Eyguieres is een stoer dorp in de oostelijke Alpilles. We hebben er weer zin in vandaag. Het zwembad is kalm, de voorspellingen zijn gunstig: glooiende olijfgaarden rond Mouriès, een zonovergoten bergtop met een kasteelruïne bij Aureille, dan een klimmetje gevolgd door een schitterende bergketen, waarvan de grijze toppen tot halverwege groen begroeid zijn met brem, klaprozen, dennen, druiven, bamboe en graan. Daar gaat-ie. Het hoogste punt is de Pas de la Figuière, 247 meter. 'En nu ben ik wel toe aan een fontein', zegt Marjolein. Op naar Eyguières.
In Eyguières zijn - hartje lunchtijd - alle leuke cafeetjes en zelfs de bakker gesloten. Dan maar het rokerige, in plastic gehulde terrasje van bar Au Central waar we al drie keer voorbij reden en vriendelijk naar de barman knikten op zoek naar een leuker terras. Als we aanschuiven naast de gokkast serveert de barman een ovenvers stokbrood van een halve meter per persoon, met een vette knipoog en een laag dikke kaas van de streek. En dames, als je nog een olijfje wil, ga je gang. Olijven met keurmerk. 'C'est quelque chose, hein?' In Eyguières draait het verder vooral om water. Op bijna iedere straathoek staat een fontein. Drinkbaar is het water niet, maar van een bad zou je wel mooi worden. Het water was ook Eyguières' redding toen in 1720 een laatste pestepidemie over de omgeving trok. Er stierven 87.000 mensen maar Eyguières bleef gespaard doordat het irrigatiekanaal Canal de Craponne als barrière fungeerde.

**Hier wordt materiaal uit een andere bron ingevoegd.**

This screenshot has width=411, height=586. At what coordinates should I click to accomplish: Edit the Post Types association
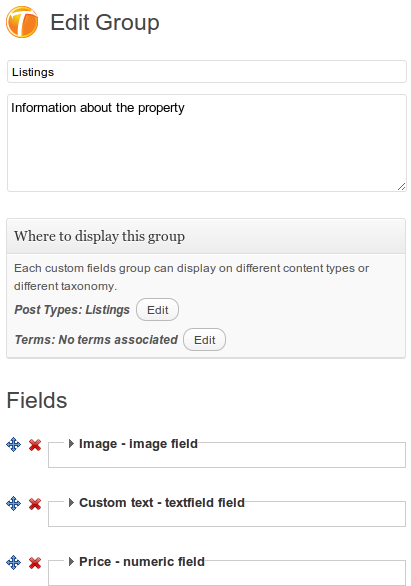coord(157,309)
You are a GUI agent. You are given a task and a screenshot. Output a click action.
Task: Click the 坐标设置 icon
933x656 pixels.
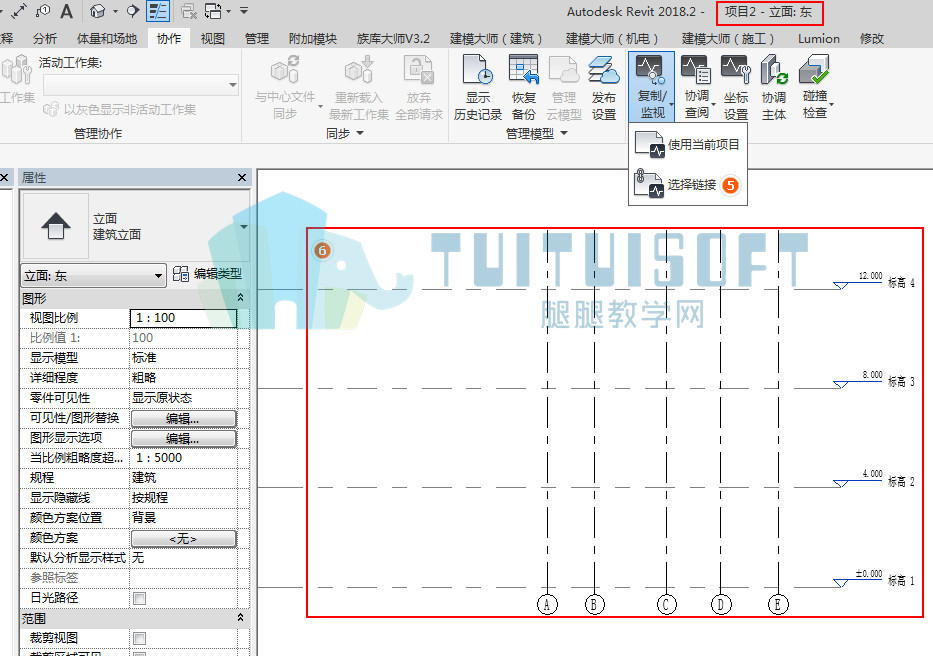pos(735,87)
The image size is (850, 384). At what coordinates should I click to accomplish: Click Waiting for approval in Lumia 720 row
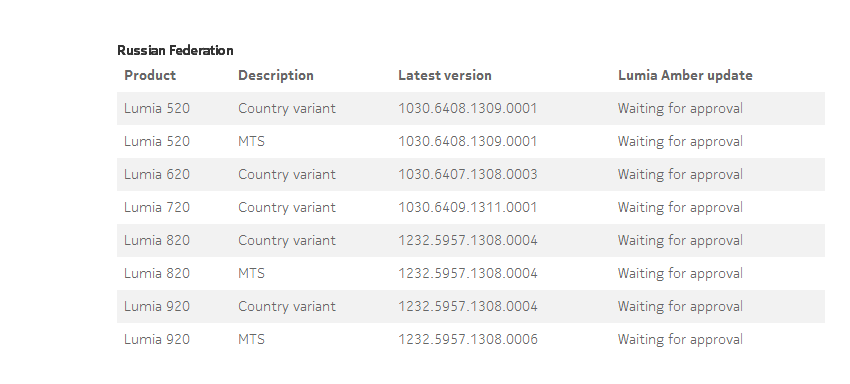(680, 208)
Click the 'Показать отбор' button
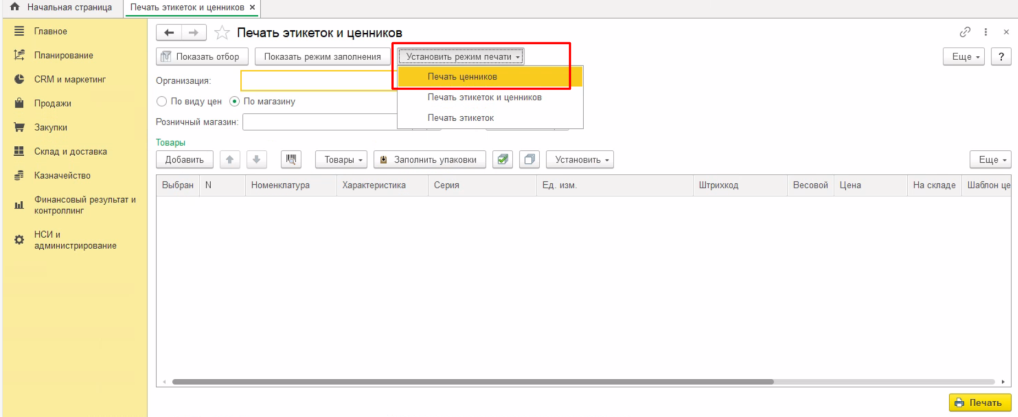The width and height of the screenshot is (1018, 417). pos(201,57)
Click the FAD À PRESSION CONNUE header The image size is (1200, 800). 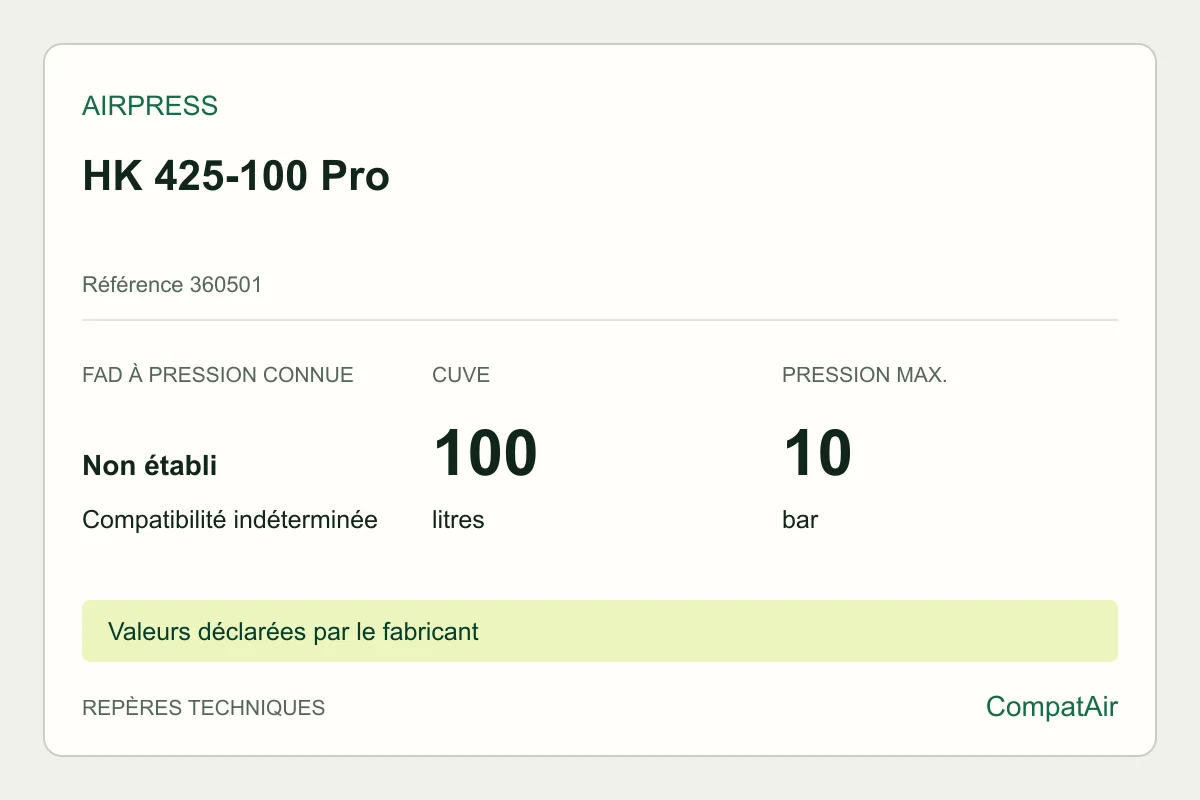click(218, 376)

Het is dit Canal de Craponne dat ons terug leidt naar Aureille. Met de stroom mee volgen we het snelstromende blauwgroene water, via een smal jaagpaadje door een vlakte van groen. Hoe heerlijk is dat, uitzicht op die fraaie grillige bergkam van de Alpilles terwijl je moeiteloos langs een vlak kanaal vol kabbelend water trapt. We rijden Aureille in en weer uit, krijgen als toetje nog een afdaling voordat we tussen de platanen door weer het roomwitte Maussane-les-Alpilles binnen rijden. De zon beschijnt de muren van Hotel Val Baussenc, die in het late licht bijna okergeel oplichten. Op de bodem van het zwembad snort de stofzuiger rond. We klappen de ligstoelen uit op het grasgazon. Een keurmerk heeft het niet, maar lekker is het wel.